The taking turns rule applied nowhere more than when interacting verbally with others. Teachers, parents, and adults more generally told us interrupting was rude and listening to more than one person at a time was not possible or was at least not something they could do.

The taking turns rule served us well until the advent of asynchronous communication. It has been around forever but when it showed up in the telephone, the simple orderliness of taking turns was doomed. At first, either you could talk or I could talk but quickly telephone technology allowed both of us to talk at the same time. It has been all down hill from there.

I blame it on the telephone since the alternative is to attribute our propensity for asynchronous communication to a major uptick in rudeness and bad manners. Whatever the cause, concurrent asynchronous communication (CAC) has become much more the norm than the exception. I don’t have any prevalence data but am sure it is so common we hardly notice. It usually doesn’t go so far as everyone talking at once but it comes close. Let me offer a tad more explanation.

Suppose three people are having a conversation. Tom talks while Dick and Mary listen attentively until Tom stops talking. Dick or Mary then talks (takes a turn). Dick and Mary may start talking at the same time; but if so, there are immediate, awkward “I’m sorries” and “Go aheads” and “No you firsts.” The awkwardness resolves with little delay and Dick or Mary assumes the talker position and the process repeats.

In this conversation, talking skills are important but listening skills are more important. Listening is so important communication experts write books and offer workshops to help improve listening skills. If you take time to consider what the experts say, you quickly learn they mostly say we should become better and more efficient listeners.
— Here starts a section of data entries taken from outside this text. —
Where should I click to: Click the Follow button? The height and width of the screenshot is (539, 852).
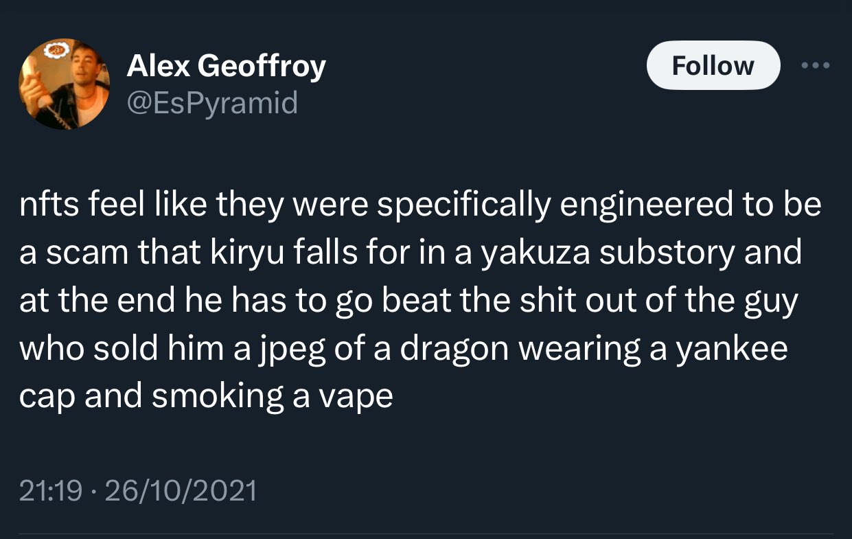(x=713, y=66)
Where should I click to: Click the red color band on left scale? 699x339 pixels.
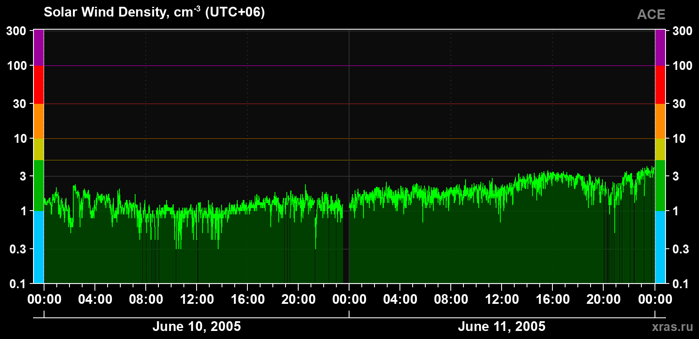click(x=39, y=85)
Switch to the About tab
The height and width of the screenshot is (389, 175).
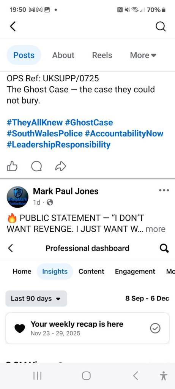pyautogui.click(x=63, y=55)
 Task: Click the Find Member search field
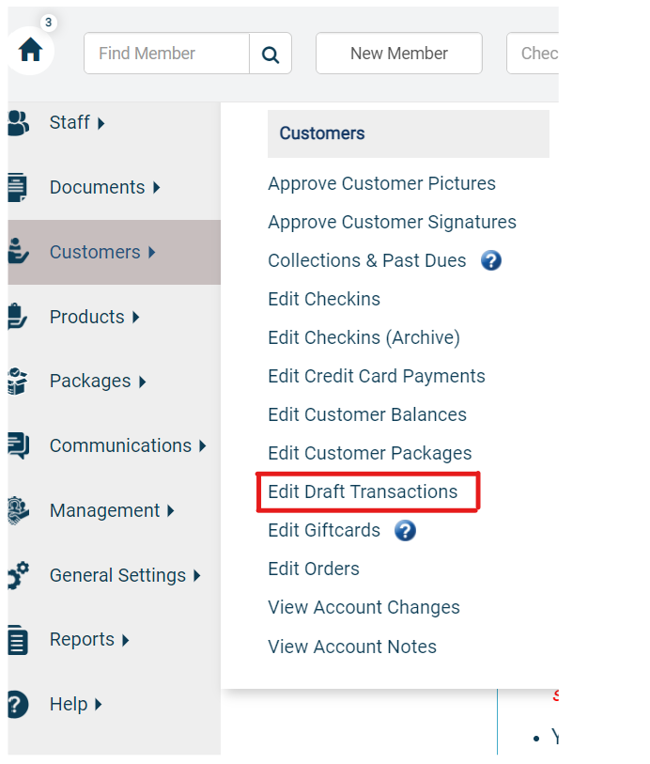[x=166, y=54]
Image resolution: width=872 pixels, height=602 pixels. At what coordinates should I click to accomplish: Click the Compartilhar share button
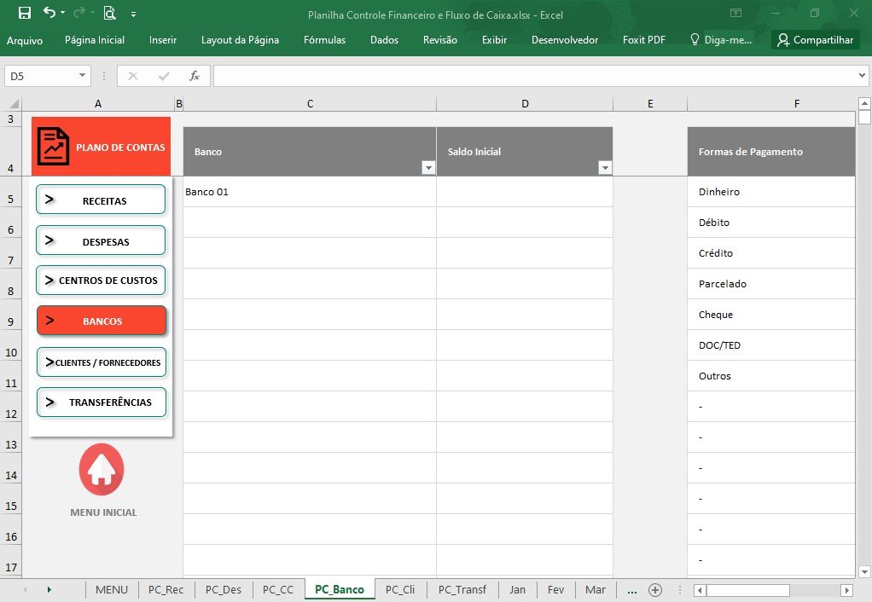[816, 40]
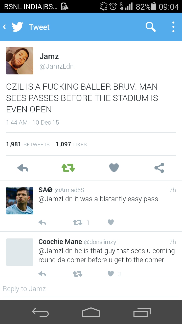Share Jamz's tweet
182x324 pixels.
pyautogui.click(x=159, y=168)
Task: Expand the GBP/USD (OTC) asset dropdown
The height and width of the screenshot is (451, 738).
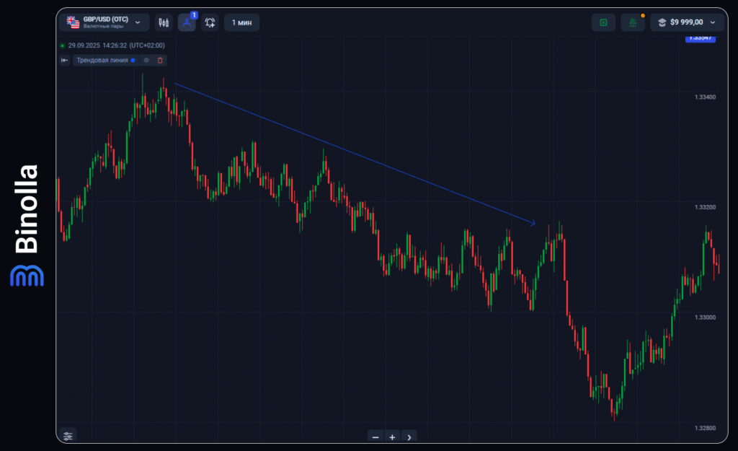Action: (138, 22)
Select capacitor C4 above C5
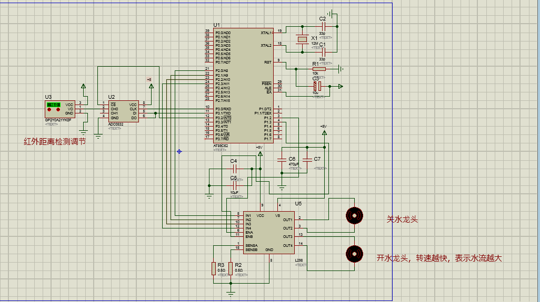Image resolution: width=540 pixels, height=302 pixels. pos(235,169)
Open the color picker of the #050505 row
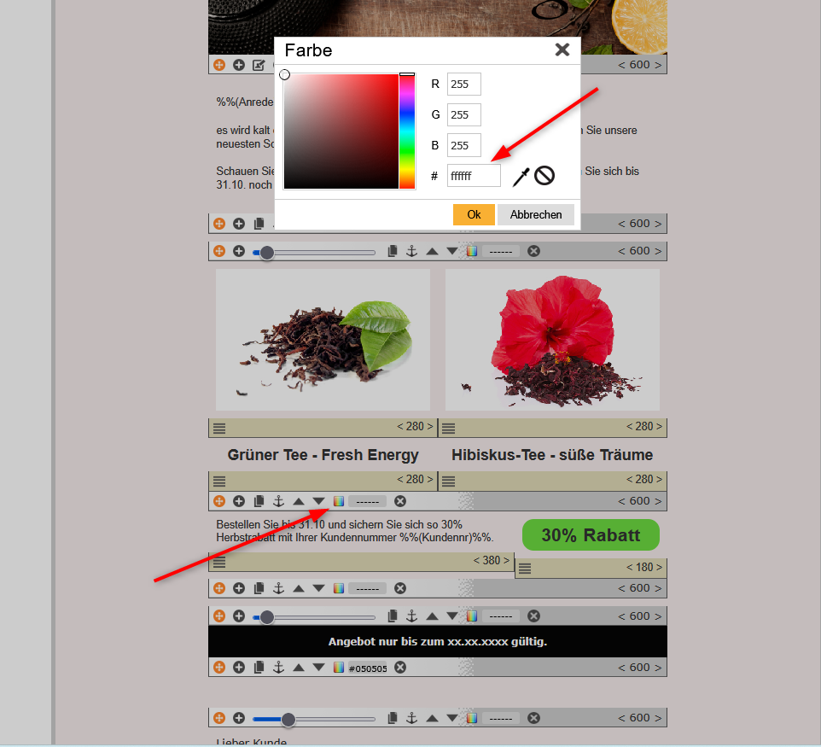The height and width of the screenshot is (747, 821). 339,668
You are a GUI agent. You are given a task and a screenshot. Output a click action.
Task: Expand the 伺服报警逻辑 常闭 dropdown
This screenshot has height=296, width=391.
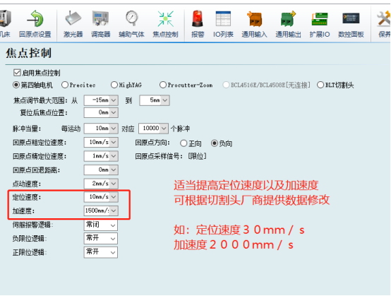pyautogui.click(x=101, y=225)
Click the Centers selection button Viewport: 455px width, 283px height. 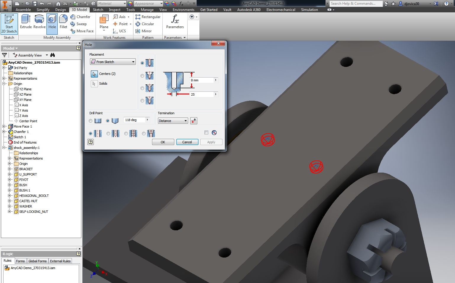pos(94,74)
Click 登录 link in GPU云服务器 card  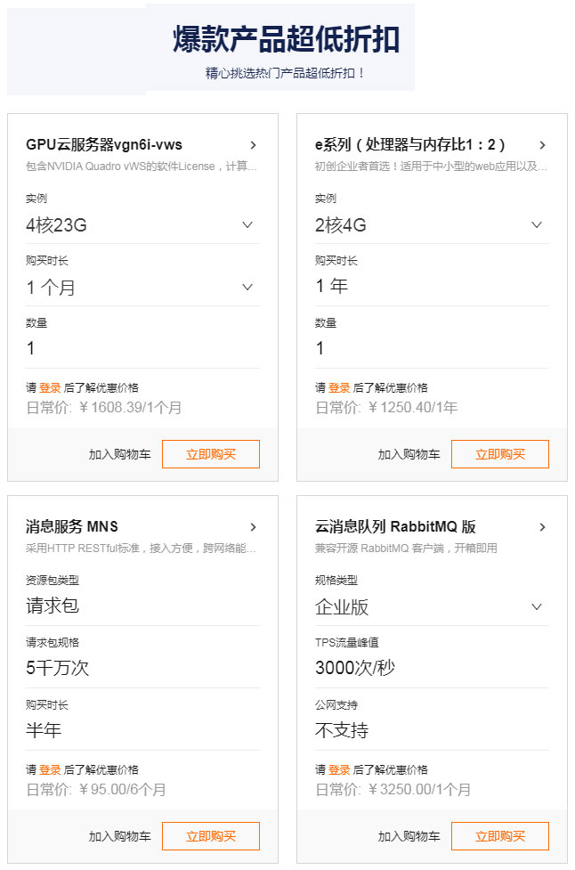point(50,388)
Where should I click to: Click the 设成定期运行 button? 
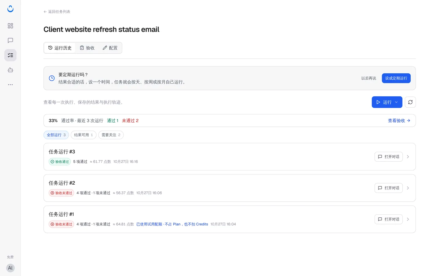396,78
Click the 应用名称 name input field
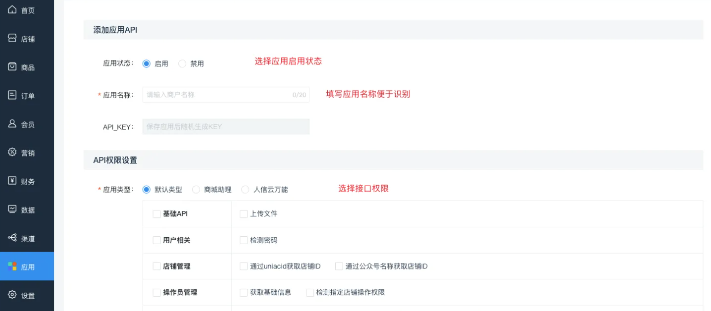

Becoming a better listener is a reasonable goal; but here is the problem. People don’t take turns talking these days. Mostly they talk asynchronously. They try finishing each others sentences, too impatient to let the person finish. The sentence finisher then becomes the talker, assuming the original talker acquiesces.

They talk over each other. Person “2” starts talking while person “1” is still talking. Either person “1” gives in or person “2” backs off. Either way, neither has much of a clue what the other said while they were both talking. It is a contest repeated over and over during their “conversation;” but neither seems to notice the competition.

There are many versions of CAC but let me toss out one more to suffice for now. “A” is talking and pauses to take a breath or to consider exactly what to say. “B” takes this small break in the flow to capture the talker position. Again, there is a tiny contest. Will “A” passively relinquish the talker position or talk over “B” to re–assume the position? There is no rule of thumb. It likely depends on whether “A” has enough energy or interest to pursue the contest.

We could bemoan the emergence of CAC and complain about how common it has become but it would still be more the norm than the exception. Better is to accept it and develop the skills needed to effectively participate in day to day conversations. The challenge is learning the new skills CAC requires since simply being a good listener and taking turns won’t cut it.

Here are the three primary skills you need to perfect to become proficient at CAC.

• Don’t be rude.

• Listen attentively.

• Take turns.

Are you surprised? Did you expect tips on concurrent asynchronous communication? Were you hoping for permission to be rude, for a waiver from taking turns? Sorry – no such luck. It still is as we were all told as young children.

• There is never a good excuse for bad manners.